Paris: Three months after a fire ravaged Notre-Dame cathedral in Paris, a rare glimpse inside the burned masterpiece on Wednesday revealed it to be eerily empty and with rubble still littering the nave.
Journalists were on Wednesday given unprecedented access during a tour around the inside of the 850-year-old World Heritage landmark.
Just three months ago, it would have been packed with worshippers and tourists admiring the Gothic architecture and famed stained-glass windows, which emerged largely unscathed from the inferno.
On Wednesday, instead of crowds, only a few dozen specialist workers wearing white protective overalls, hard hats and masks could be seen carrying out painstaking work to make the building safe.
Great protective nets have been hung to prevent objects falling from the roof and causing damage, and staff must guard against lead poisoning because of the contamination caused by the old melted roof.
An acrid smell still hangs in the air, while rows of untouched seats at the front of the cathedral are a reminder of what it looked like before the blaze, whose origins are still unknown.
The visit came a day after the French parliament finally passed a law on the reconstruction of the cathedral, which President Emmanuel Macron wants completed within the next five years.
The restoration work, which has not begun yet, will require replacing the roof, much of which was destroyed in the fire, and the spire, which collapsed to the ground.
- 'Nothing thrown away' -
But before any of this can begin, the cathedral needs to be secured so that no part -- in particular the vault -- is at risk of collapse.
"We are not at all in the restoration (phase). We are still in the urgent securing" of the cathedral, said Notre-Dame's chief architect Philippe Villeneuve.
The risk of collapse is still so great that only remote-controlled machines are allowed to access some areas.
A large pile of rubble has been gathered in the middle of the nave and Villeneuve said every piece will be scrupulously examined.

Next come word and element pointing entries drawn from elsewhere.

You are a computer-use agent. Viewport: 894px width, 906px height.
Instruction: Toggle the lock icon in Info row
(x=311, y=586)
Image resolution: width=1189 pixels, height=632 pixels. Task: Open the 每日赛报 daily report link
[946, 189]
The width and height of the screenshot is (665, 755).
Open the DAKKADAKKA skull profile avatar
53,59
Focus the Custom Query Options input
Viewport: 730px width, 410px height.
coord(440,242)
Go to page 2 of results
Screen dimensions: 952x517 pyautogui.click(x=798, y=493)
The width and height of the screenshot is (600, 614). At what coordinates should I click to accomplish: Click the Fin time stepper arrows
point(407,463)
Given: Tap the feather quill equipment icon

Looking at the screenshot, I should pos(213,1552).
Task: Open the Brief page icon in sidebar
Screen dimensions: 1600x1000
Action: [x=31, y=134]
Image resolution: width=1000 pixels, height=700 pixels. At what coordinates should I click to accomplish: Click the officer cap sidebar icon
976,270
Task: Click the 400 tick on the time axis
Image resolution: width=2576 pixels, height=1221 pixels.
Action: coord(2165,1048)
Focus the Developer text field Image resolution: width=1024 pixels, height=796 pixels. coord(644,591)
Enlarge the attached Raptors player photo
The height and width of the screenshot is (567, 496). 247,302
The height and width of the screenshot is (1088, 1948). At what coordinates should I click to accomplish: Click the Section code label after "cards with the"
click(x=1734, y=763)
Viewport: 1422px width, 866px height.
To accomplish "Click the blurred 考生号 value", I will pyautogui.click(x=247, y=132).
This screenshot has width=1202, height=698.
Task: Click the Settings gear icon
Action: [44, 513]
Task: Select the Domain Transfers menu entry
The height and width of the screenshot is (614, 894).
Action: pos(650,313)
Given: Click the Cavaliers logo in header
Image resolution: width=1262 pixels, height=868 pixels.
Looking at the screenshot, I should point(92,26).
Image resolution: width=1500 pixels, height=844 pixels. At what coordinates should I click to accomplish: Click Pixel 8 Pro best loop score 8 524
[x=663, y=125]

"Nothing is thrown away," he said, adding that analysis of each piece will help provide an ultra-precise scientific picture of the cathedral ahead of the restoration.
"The site is not just a place for architects but for scientists and researchers," he said.
"A catastrophe took place, but it will bring a lot of new knowledge."
- 'Securing Notre-Dame' -
Despite the damage, the great cathedral's grandeur remains, with its great pillars in the nave standing tall, its main organ intact and the great rosette stained glass window radiating colour in the summer sunshine.
Culture Minister Franck Riester, who like the journalists donned white overalls and a hard hat for the visit, hailed the progress but emphasised the long road ahead.
"There was a mountain of rubble there just a few weeks before," he said.
Riester said the workers were wearing special masks because of the presence of lead which seeped into some of the stone during the fire.
"We need to take all the necessary measures," the minister said.
He said the five-year deadline set by Macron was "not the question for today. The question is securing Notre-Dame".
Paris prosecutors said in June that a poorly stubbed-out cigarette or an electrical fault could have started the fire and opened an investigation into criminal negligence, without targeting any individual.
On June 15, two months after the fire, clerics conducted the first mass inside the cathedral since the blaze, donning hard hats along with their robes for their safety.